Version 1 (optimized)
push ebp
mov ebp, esp
sub esp, 12 ; 0000000cH
push ecx
lea ecx, DWORD PTR _v$[ebp]
mov DWORD PTR _v$[ebp], 0
mov DWORD PTR _v$[ebp+4], 0
mov DWORD PTR _v$[ebp+8], 0
call ?resize#?$vector#HV?$allocator#H#std###std##QAEXI#Z ; std::vector<int,std::allocator<int> >::resize
mov ecx, DWORD PTR _v$[ebp+4]
mov edx, DWORD PTR _v$[ebp]
sub ecx, edx
sar ecx, 2 ; this is the only differing instruction
test ecx, ecx
je SHORT $LN3#test_itera
push edi
mov eax, 1
mov edi, edx
rep stosd
pop edi
$LN3#test_itera:
test edx, edx
je SHORT $LN21#test_itera
push edx
call DWORD PTR __imp_??3#YAXPAX#Z
add esp, 4
$LN21#test_itera:
mov esp, ebp
pop ebp
ret 0
Version 2 (optimized)
push ebp
mov ebp, esp
sub esp, 12 ; 0000000cH
push ecx
lea ecx, DWORD PTR _v$[ebp]
mov DWORD PTR _v$[ebp], 0
mov DWORD PTR _v$[ebp+4], 0
mov DWORD PTR _v$[ebp+8], 0
call ?resize#?$vector#HV?$allocator#H#std###std##QAEXI#Z ; std::vector<int,std::allocator<int> >::resize
mov edx, DWORD PTR _v$[ebp]
mov ecx, DWORD PTR _v$[ebp+4]
mov eax, edx
cmp edx, ecx
je SHORT $LN1#test_itera
$LL33#test_itera:
mov DWORD PTR [eax], 1
add eax, 4
cmp eax, ecx
jne SHORT $LL33#test_itera
$LN1#test_itera:
test edx, edx
je SHORT $LN47#test_itera
push edx
call DWORD PTR __imp_??3#YAXPAX#Z
add esp, 4
$LN47#test_itera:
mov esp, ebp
pop ebp
ret 0
Do not worry about how much time each operation takes, that falls squarely under the premature optimization is the root of all evil quote by Donald Knuth.

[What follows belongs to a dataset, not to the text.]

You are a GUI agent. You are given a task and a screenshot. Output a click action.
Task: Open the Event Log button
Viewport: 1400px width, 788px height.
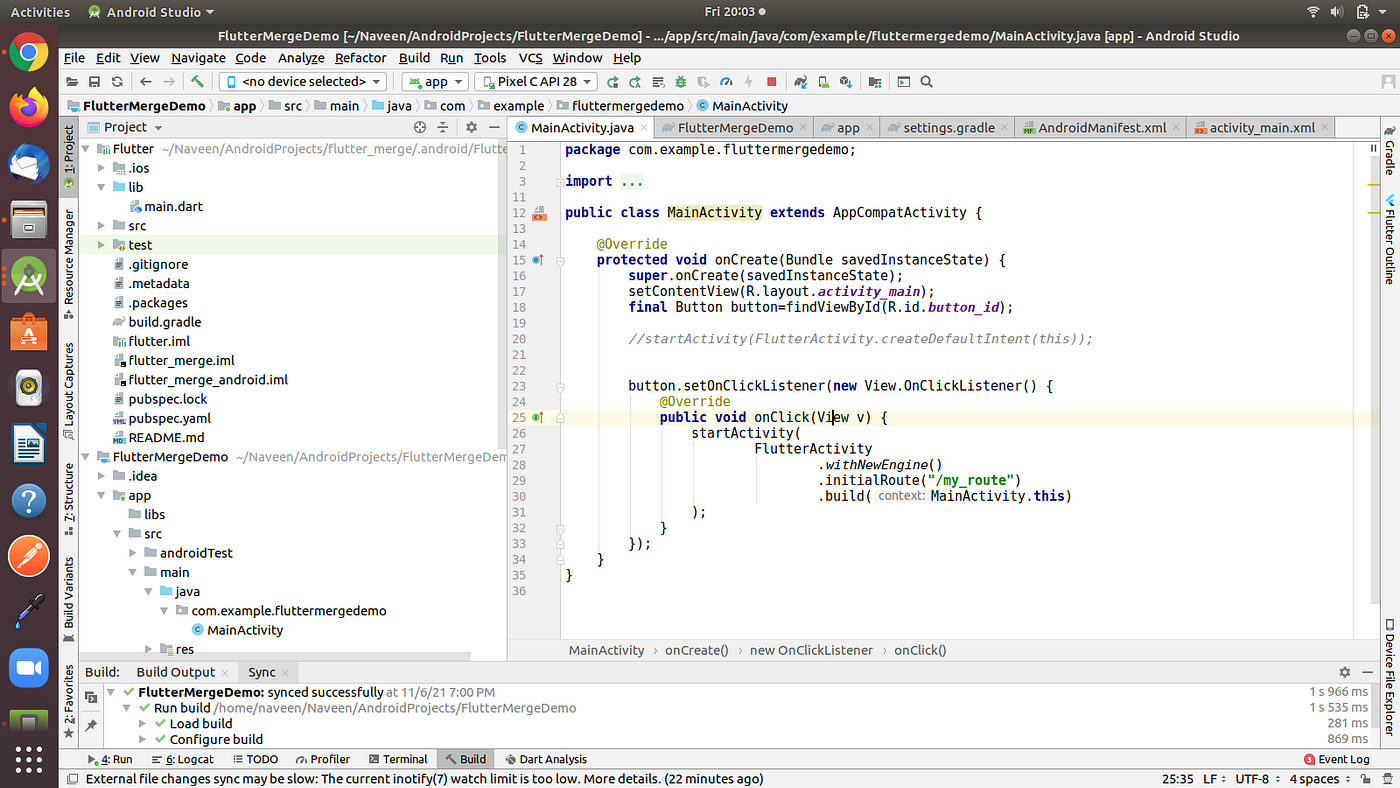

Write easy to understand, simple programs, your time while writing the program (and reading it next week to tweak it, or to find out why the &%$# it is giving crazy results) is much more valuable than any computer time wasted. Just compare your weekly income to the price of an off-the-shelf machine, and think how much of your time is required to shave off a few minutes of compute time.
Do worry when you have measurements showing that the performance isn't adequate. Then you must measure where your runtime (or memory, or whatever else resource is critical) is spent, and see how to make that better. The (sadly out of print) book "Writing Efficient Programs" by Jon Bentley (much of it also appears in his "Programming Pearls") is an eye-opener, and a must read for any budding programmer.
Optimization is pattern matching: The compiler has a number of different situations it can recognize and optimize. If you change the code in a way that makes the pattern unrecognizable to the compiler, suddenly the effect of your optimization vanishes.
So, what you are witnessing is nothing more or less than that the ranged for loop produces more bloated code without optimization, but that in this form the optimizer is able to recognize a pattern that it cannot recognize for the iterator-free case.
In any case, if you are curious, you should take a look at the produced assembler code (compile with -S option).